Peter Broley of Primary Industries bought the design from Buttle and builds and distributes the EMAR Chaff Deck.
“Not every farmer treats the (rows of chaff) the same,” he said.
“Most are able, after a couple of seasons, to spray those tramlines in the fields and get nearly all their weeds controlled.”
In some cases, if there is enough moisture the chaff rows compost in place. In very dry years the seeds at the bottom germinate and choke out. Most producers set up spray nozzles to treat the rows and use herbicides to deal with it.
The Chaff Deck shifts out of the way for sieve adjustments and “one man can drop it entirely, Buttle does it, but most leave them in place,” said Broley.
“The design keeps a hitch available for the (combine-header trailer) for transporting down the road.”
Buttle said the Chaff Deck uses rubber canvas wind-skirts to ensure the collected chaff falls where it should, but these are designed to be shoved around “when you are going through those deep drains in our Australian fields. We have lots of drains (ditches), so the decks have to be designed not to get hung up.”
A poly cover helps keep the chaff down as the belts spit it out to the wheel tracks.
The company started marketing the Chaff Decks in England last year, where resistant quack grass is a serious problem.

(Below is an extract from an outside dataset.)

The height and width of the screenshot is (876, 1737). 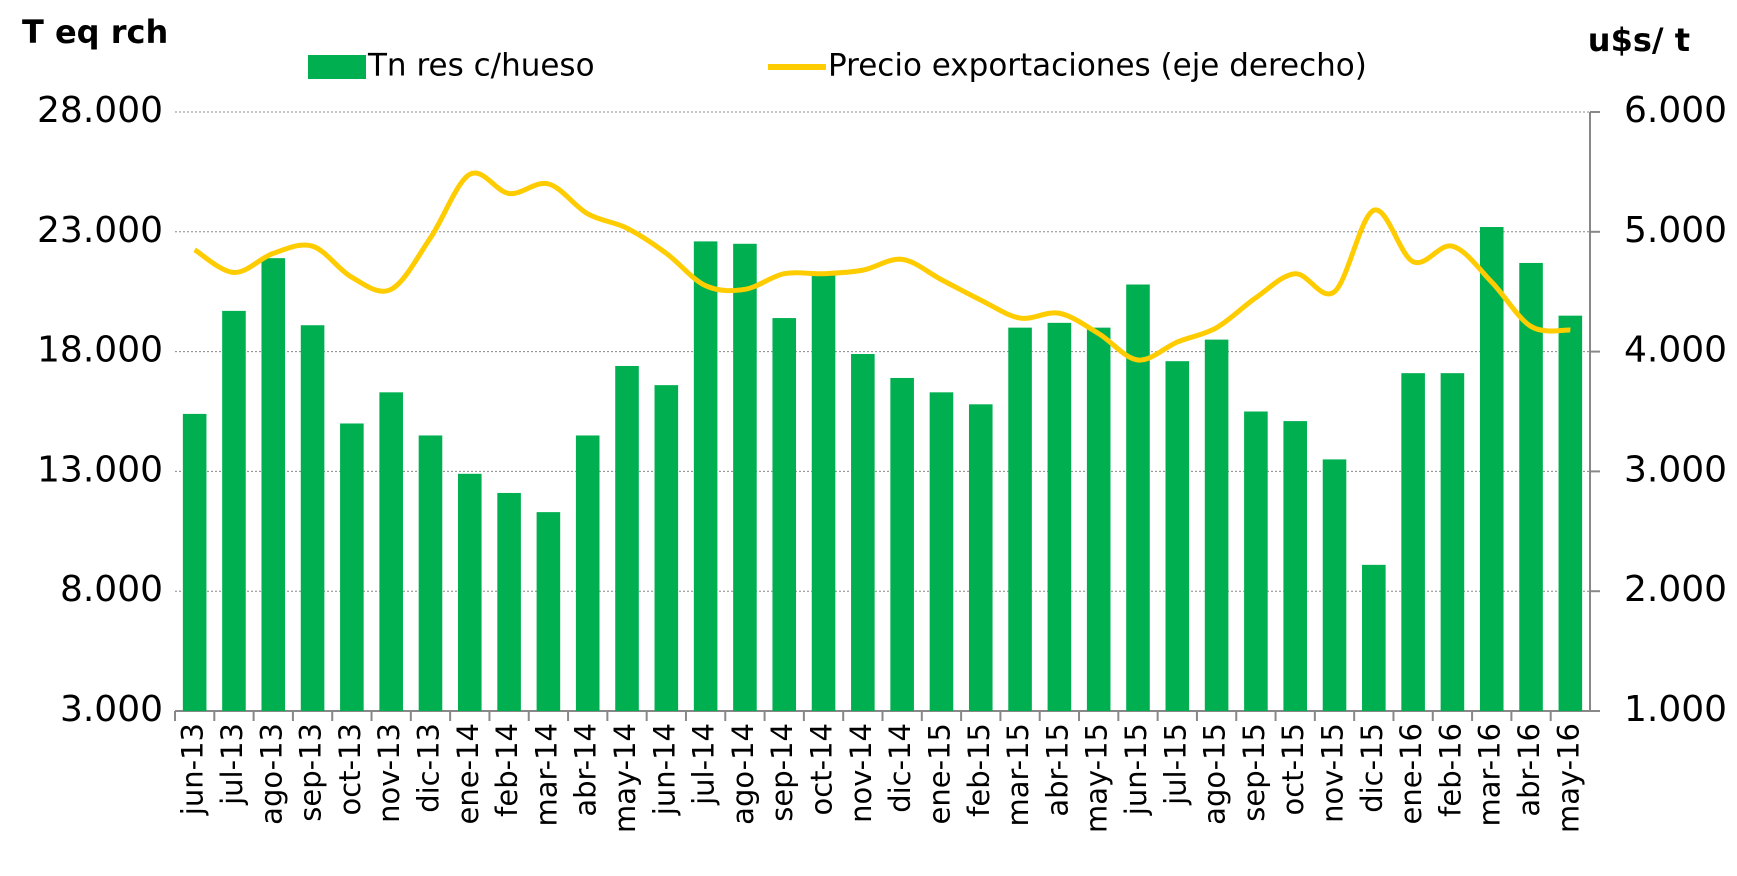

The machines were spotted by Saskatchewan’s Redekop Manufacturing executives who decided it would be a good fit with their MAV combine straw choppers and they brought it to Canada’s Farm Progress Show in Regina this year.
Broley said Canada is getting “into the same boat or better than we are (in Australia). Don’t kid yourself, you’ve got yield issues and need to look at all means to address it.”